China pledges $60 billion to Africa, says ‘no strings attached’

African and Chinese leaders have wrapped up a three-day summit of the Forum on China Africa Cooperation (FOCAC) in Beijing, China, during which they reviewed and advanced cooperation to strengthen socio-economic development in both Africa and China.

At the forum with the theme: Towards an Even Stronger Community with a Shared Future through Win-Win Cooperation, China President Xi Jinping pledged a $60 billion Chinese investment, loans and aid to African countries and there’s no cut-throat condition attached with the deal.

Similar amount in investment package was delivered by China in the 2015 summit to African leaders, with President Xi releasing $60 billion to fund 10 China-Africa cooperation projects.

The 2018 summit, which was attended by over 50 presidents and heads of state Africa, focused on issues of mutual interest, including cooperation on agricultural transformation, industrial and infrastructure development as well as science and technology, with a key focus on business development through the high-Level Dialogue of China-Africa Leaders and Business Representatives, and the 6th China-Africa Business Forum.

The attendees also discussed how they would strengthen strategic relations, consolidate political cooperation, as well as development of the bilateral ties in the context of the One Belt, One Road Initiative and the African Union (AU) Agenda 2063.

The One Belt, One Road initiative, announced by President Xi in 2013, is a development policy with a vision of economic, political and security development to initiate joint action to build a new world order that is development-oriented, for mutual prosperity and human security.

Agenda 2063 is a continental strategy adopted by the AU in 2013 and aims to optimize the use of Africa’s resources for African development to enable the continent to take its place in the world economy.

However, there is a growing concern among Africans, who saw the Chinese sudden interest in Africa as a strategy to colonize the continent in modern times.

But, South African President Cyril Ramaphosa dismissed claims that China was aiming to colonize Africa, saying the Chinese government instead had been a partner in boosting social and economic development on the continent.

Ramaphosa, in his remarks at the ceremony, said: “Since its launch in the year 2000, FOCAC has grown both in extent and scope.

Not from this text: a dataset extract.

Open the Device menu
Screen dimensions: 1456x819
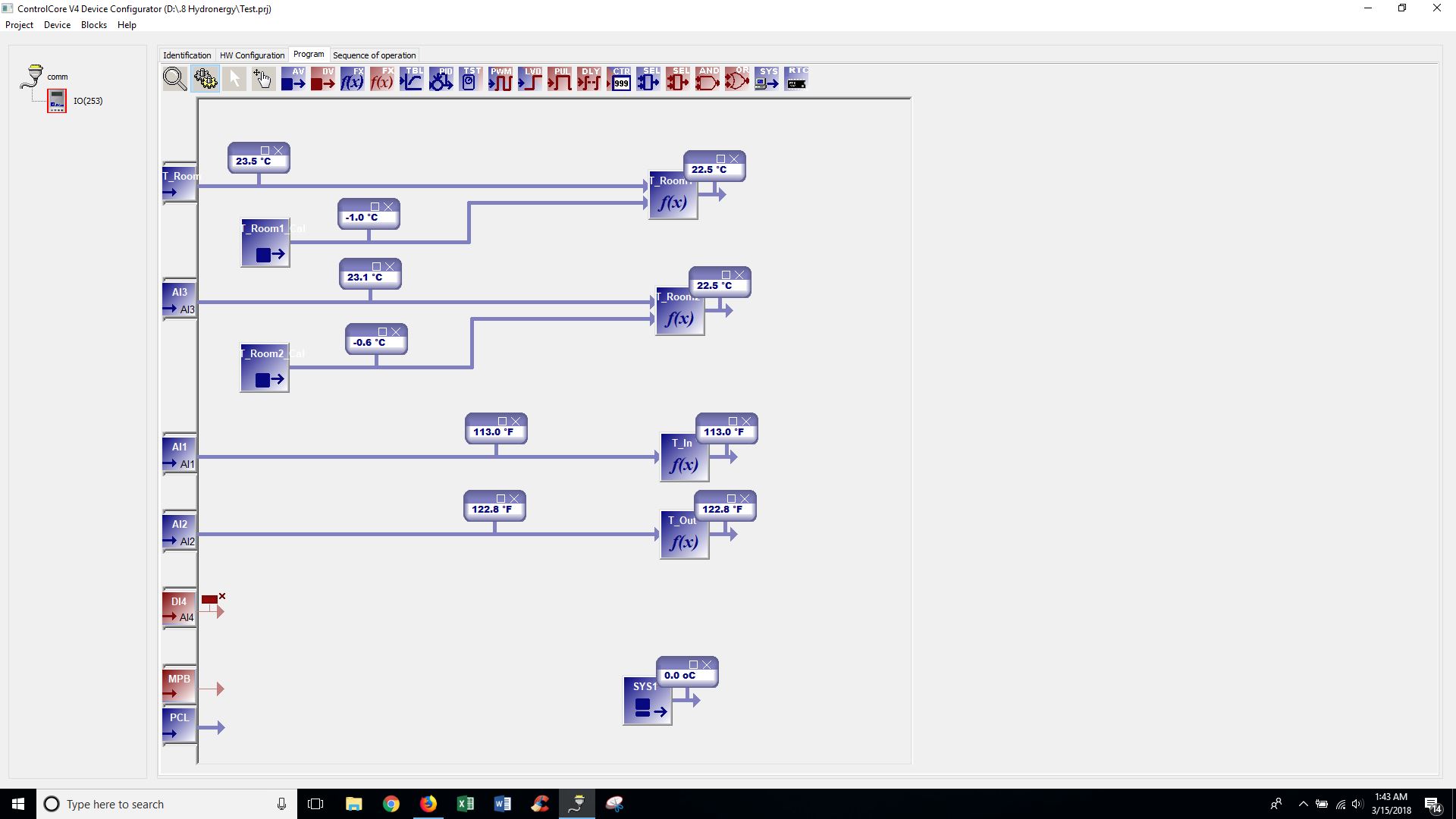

It serves as an effective platform for cooperation focused on the tangible improvement of the quality of lives of the people of Africa.

“In the values that it promotes, in the manner that it operates, and the impact it has on African countries, FOCAC refutes the view that a new colonialism is taking hold in Africa, as our detractors would have us believe.”

Ramaphosa said FOCAC was concerned with a lot more than trade and investment.

“We are working to build an Africa that is defined by good governance, democracy, respect for human rights, justice and the rule of law,” Ramaphosa said, describing China-Africa relations as a “dynamic force in the international arena”.

President Xi declared that the Forum on China-Africa Cooperation was hinged on the principle of non-interference in the internal affairs of members and a realisation of the importance of multilateralism.

President Xi said: “China follows a ‘five-no’ approach in its relations with Africa: no interference in African countries’ pursuit of development paths that fit their national conditions; no interference in African countries’ internal affairs; no imposition of China’s will on African countries; no attachment of political strings to assistance to Africa; and no seeking of selfish political gains in investment and financing cooperation with Africa.”

The $60 billion package of aid, investment and loans to Africa was announced against a backdrop of growing concern about rising debt distress on the continent.

Africa has borrowed about $130 billion from China since 2000, with loans generally used to finance infrastructure projects. Earlier this year, the IMF warned that the African continent is facing a debt crisis, with 40 per cent of low-income countries now in debt distress or at high risk of this.